FESTIVAL. L’infinita discesa nella tana del coniglio.
FESTIVAL. L’infinita discesa nella tana del coniglio.
NICOLE KIDMAN e AARON ECKHART in RABBIT HOLE
di Daniele Catena
RABBIT HOLE viene presentato al Festival Internazionale del Film di Roma. Le attese per questo film sono state alte come ogni titolo che vede la partecipazione di NICOLE KIDMAN, questa volta anche nel ruolo di produttrice.
Becca e Howie Corbett (NICOLE KIDMAN e AARON ECKHART) tornano alla loro
esistenza quotidiana all’indomani di una perdita improvvisa e scioccante. Soltanto otto mesi
prima erano una felice famiglia di provincia, a cui non mancava nulla. Ora sono intrappolati in
un labirinto di ricordi, desideri, sensi di colpa, recriminazioni, sarcasmo e rabbia controllata, da
cui sembrano incapaci di fuggire. Nulla della loro vecchia vita resta uguale, né il bucato, né i
brani di Al Green allo stereo, nemmeno il loro cane ma gli equilibri della coppia sono ancora tutti da creare.
RABBIT HOLE è diretto da JOHN CAMERON MITCHELL, conosciuto per le sue commedie,
ed è tratto dall’acclamata pièce teatrale del drammaturgo David Lindsay-Abaire, vincitore del premio Pulitzer.
L’influenza teatrale del film la si nota facilmente. È quasi un continuo dialogo a due tra Becca ed Howie. È una danza tra il dolore, il ricordo e la voglia di vita che non si risolve mai in modo lineare e semplice.
Aaron Eckhart, a Roma per la presentazione del film ha affermato che ciò che “interessava era che Howie e Becca cercano di salvare un rapporto che una volta era allegro, divertente e tenero, ma ora tutto è cambiato. La loro è una bella storia che vale la pena raccontare, una storia che avrà risonanza in molte persone, in tutti coloro che hanno provato la confusione, il lutto, le pressioni familiari, le difficoltà coniugali, tutti problemi che ciascuno deve affrontare quotidianamente. Ma ancora maggiormente ho creduto nel film per la sua capacità di catturare non solo il dolore ma contemporaneamente i momenti divertenti ed amari.”

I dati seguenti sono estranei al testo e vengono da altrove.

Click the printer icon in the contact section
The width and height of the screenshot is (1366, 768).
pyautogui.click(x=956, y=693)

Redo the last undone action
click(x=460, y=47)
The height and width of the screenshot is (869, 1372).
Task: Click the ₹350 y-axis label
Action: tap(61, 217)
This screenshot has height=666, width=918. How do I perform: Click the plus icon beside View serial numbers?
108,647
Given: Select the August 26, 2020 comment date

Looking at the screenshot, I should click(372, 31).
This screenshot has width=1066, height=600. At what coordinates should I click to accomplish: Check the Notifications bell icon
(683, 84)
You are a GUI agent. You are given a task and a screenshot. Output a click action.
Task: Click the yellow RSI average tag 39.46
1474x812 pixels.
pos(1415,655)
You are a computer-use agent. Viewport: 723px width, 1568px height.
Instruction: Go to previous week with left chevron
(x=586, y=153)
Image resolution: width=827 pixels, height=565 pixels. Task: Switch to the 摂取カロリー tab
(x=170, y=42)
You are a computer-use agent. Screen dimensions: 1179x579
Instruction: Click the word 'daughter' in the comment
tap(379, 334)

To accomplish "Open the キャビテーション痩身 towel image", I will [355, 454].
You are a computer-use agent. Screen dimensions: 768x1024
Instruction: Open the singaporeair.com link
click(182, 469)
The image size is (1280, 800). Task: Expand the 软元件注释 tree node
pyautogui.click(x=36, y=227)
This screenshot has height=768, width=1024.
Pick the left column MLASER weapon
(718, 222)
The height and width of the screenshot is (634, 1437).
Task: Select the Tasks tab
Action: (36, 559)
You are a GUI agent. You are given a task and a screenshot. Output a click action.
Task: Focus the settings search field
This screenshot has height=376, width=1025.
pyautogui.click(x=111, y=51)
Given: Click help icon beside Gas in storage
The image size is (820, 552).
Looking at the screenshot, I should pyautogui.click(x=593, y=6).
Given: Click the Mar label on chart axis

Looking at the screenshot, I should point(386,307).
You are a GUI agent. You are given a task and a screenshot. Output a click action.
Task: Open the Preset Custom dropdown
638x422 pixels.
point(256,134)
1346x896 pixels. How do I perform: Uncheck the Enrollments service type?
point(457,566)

Un film importante, magistralmente interpretato e diretto che però lascia la sensazione che qualcosa manchi. Tutta l’intensità degli sguardi, e dei pianti, talvolta sembra fine a se stessa trasmettendo un senso di vuoto inspiegabile. Ma tra l’accentuare tutte le turbe che la perdita di un figlio possa causare, ed il lavorare per sottrazione, sicuramente preferiamo il secondo.